Parvovirose
- Isabel Scheu
- 28.08.2024
- Krankheiten
Parvovirose beim Hund: Eine gefährliche Infektionskrankheit
Die Parvovirose, auch bekannt als Parvovirus-Enteritis, ist eine schwerwiegende und hoch ansteckende Viruserkrankung bei Hunden. Sie wird durch das Canine Parvovirus (CPV) verursacht und betrifft vor allem Welpen sowie ungeimpfte Hunde. Parvovirose gilt als eine der gefürchtetsten Erkrankungen, weil sie ohne schnelle Behandlung lebensbedrohlich verlaufen kann. In diesem Beitrag erfährst du die wichtigsten Fakten zu Ursachen, Symptomen, Diagnose, Behandlung und Prävention.
Ursachen und Übertragungswege
Das Canine Parvovirus ist extrem widerstandsfähig und kann in der Umwelt über Monate infektiös bleiben. Der Hauptübertragungsweg ist fäkal-oral: Hunde stecken sich an, wenn sie kontaminierten Kot aufnehmen oder mit belasteten Oberflächen (z. B. Böden, Näpfen, Schuhsohlen) in Kontakt kommen.
Besonders gefährdet sind Welpen, solange ihre Grundimmunisierung noch nicht abgeschlossen ist. Auch Stress, Parasiten oder eine schwache Ernährung können das Risiko erhöhen.
Symptome der Parvovirose
Die Symptome treten meist 3 bis 7 Tage nach der Infektion auf. Typisch sind schwere Magen-Darm-Beschwerden:
- Durchfall: Oft stark, wässrig, übelriechend und nicht selten blutig.
- Erbrechen: Häufig, teils so stark, dass keine Flüssigkeit im Körper bleibt.
- Appetitlosigkeit: Futterverweigerung und schnelle Verschlechterung des Allgemeinzustands.
- Fieber oder Untertemperatur: Anfangs oft Fieber, später manchmal Abfall der Temperatur (Warnsignal).
- Lethargie und Schwäche: Hunde wirken sehr matt, ziehen sich zurück.
- Dehydration: Durch Flüssigkeitsverlust kann es schnell zu gefährlicher Austrocknung kommen.
Diese Anzeichen sind immer ein Notfall. Bei Verdacht solltest du umgehend einen Tierarzt kontaktieren.
Diagnose
Tierärzte stellen die Diagnose anhand der Symptome und mittels Schnelltest aus einer Kotprobe (Antigen-Test). Zusätzlich können Blutuntersuchungen helfen, da häufig eine deutliche Verminderung der weißen Blutkörperchen (Leukozytopenie) sichtbar wird.
Behandlung
Die Therapie ist meist intensiv und erfolgt häufig stationär. Da es kein spezifisches antivirales Mittel gegen CPV gibt, steht die Stabilisierung des Hundes im Fokus:
- Infusionen: Flüssigkeit und Elektrolyte zur Kreislaufstabilisierung und gegen Austrocknung.

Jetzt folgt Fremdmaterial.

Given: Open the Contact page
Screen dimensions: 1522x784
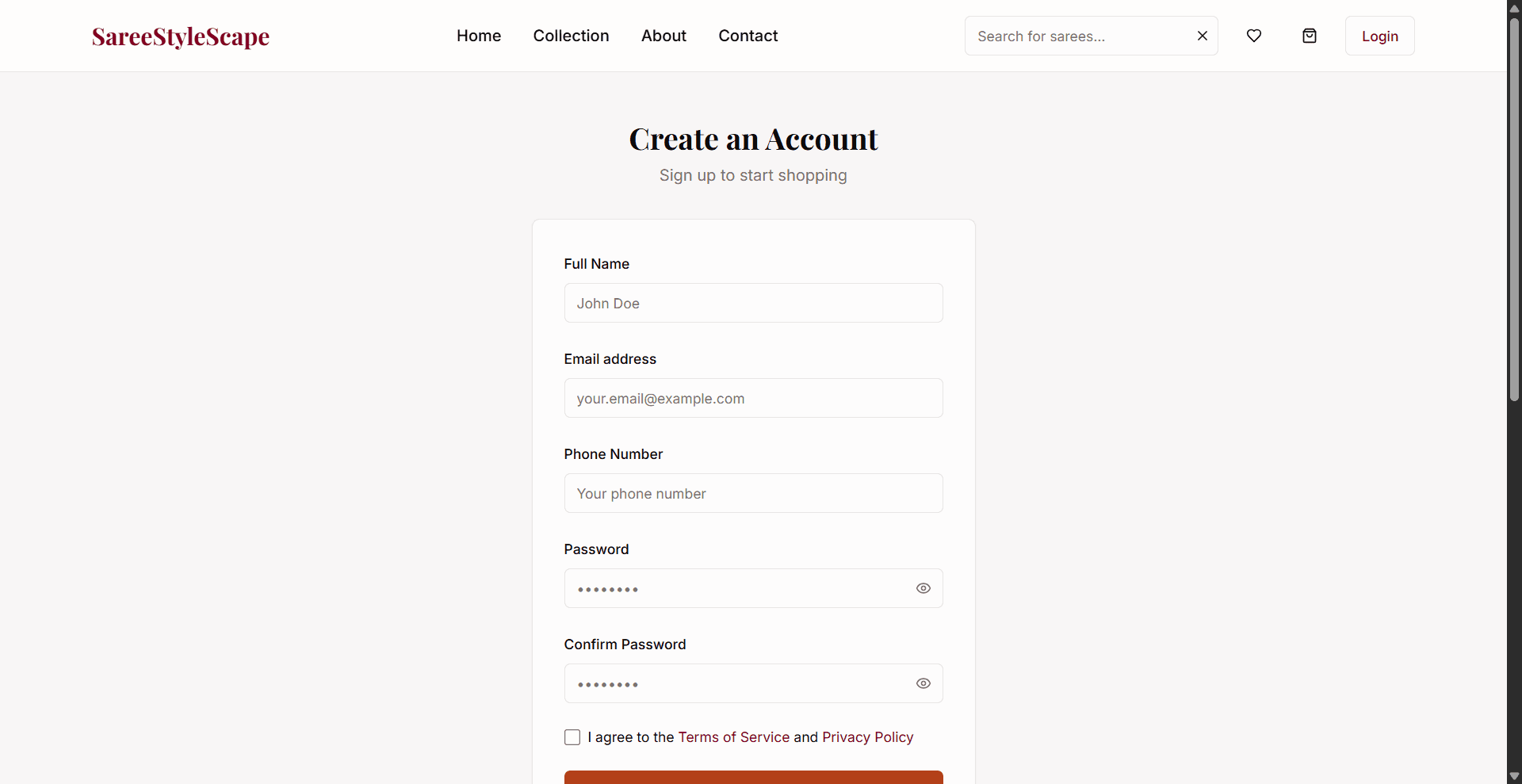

- Antibiotika: Schutz vor bakteriellen Sekundärinfektionen, weil Darmbarriere und Immunsystem geschwächt sind.
- Antiemetika: Medikamente gegen Erbrechen.
- Schmerz- und Fiebermanagement: Je nach Zustand des Hundes.
Je früher die Behandlung beginnt, desto besser sind die Chancen auf Genesung.
Prävention
Der wirksamste Schutz ist das konsequente Impfen. Welpen erhalten mehrere Impfungen im Rahmen der Grundimmunisierung, gefolgt von Auffrischungen. Eine gute Orientierung bietet der Artikel: Impfen bzw. der Impfplan für Welpen.
Zusätzlich gilt: Bis die Grundimmunisierung abgeschlossen ist, solltest du Welpen möglichst nicht auf stark frequentierte Hundewiesen oder in Bereiche mit vielen fremden Hunden mitnehmen, da dort das Ansteckungsrisiko erhöht sein kann.
Fazit
Parvovirose ist eine ernsthafte Erkrankung, die ohne schnelle Diagnose und Therapie lebensbedrohlich sein kann. Der beste Schutz ist eine vollständige Impfung und ein wachsames Auge auf frühe Symptome. Wenn dein Hund Anzeichen wie starken Durchfall, Erbrechen oder Schwäche zeigt, zögere nicht und wende dich sofort an einen Tierarzt.